CRH DAB Meeting

By John Liang / June 18, 2014 at 12:00 PM

The Pentagon's top acquisition official is scheduled to review the Air Force's Combat Rescue Helicopter program today -- a meeting that could determine whether the service can push the program forward into the engineering and manufacturing development phase.

Inside the Pentagon last week previewed the meeting:

A Defense Acquisition Board (DAB) review of CRH is slated for June 18, according to a schedule obtained by InsideDefense.com, and could pave the way for a milestone B decision. Three previous DABs planned for July, October and December of last year were postponed, caught in the budget limbo created by sequestration.

The CRH program would replace the service's current search-and-rescue helicopter fleet, which is composed of Sikorsky HH-60Gs. The new helicopter's design will be modeled after the UH-60M and will feature composite rotor blades and other more modernized systems like an improved gearbox. But the primary discriminator between CRH and the older-model Black Hawks will be the unique avionics required for the rescue mission. The Air Force plans to buy 112 of the new airframes.

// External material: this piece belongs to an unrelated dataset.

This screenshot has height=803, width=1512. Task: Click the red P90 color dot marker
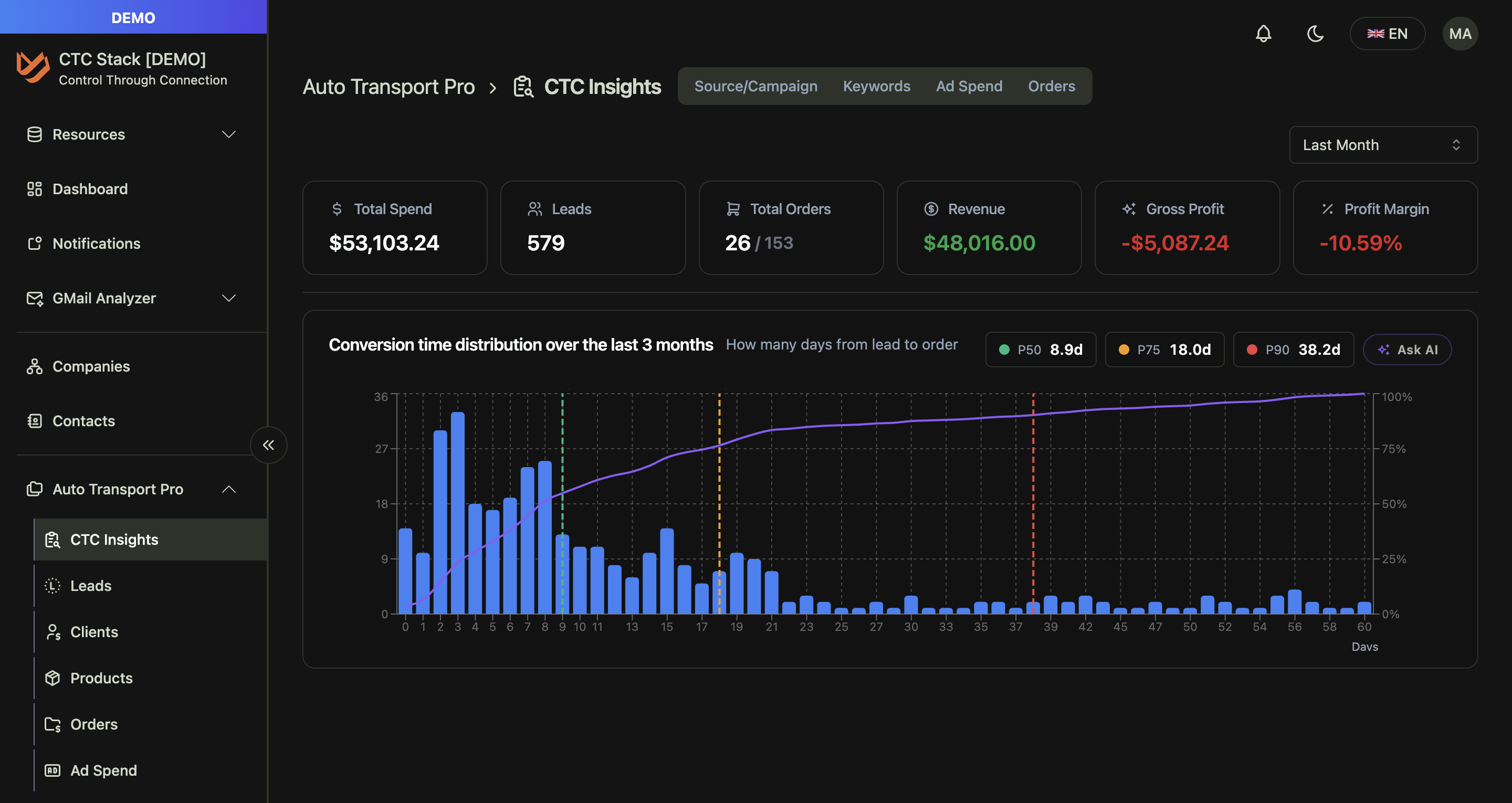tap(1252, 349)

The service did not request funding for CRH in fiscal year 2015, but announced in early March that it plans to use $334 million in FY-14 funds to move forward on the program. A contract is expected this summer -- it could come as soon as this month -- and will kick off what the service says will be a relatively slow development phase in order to stretch those funds across two fiscal years. The program is expected to cost another $430 million between FY-14 and FY-19.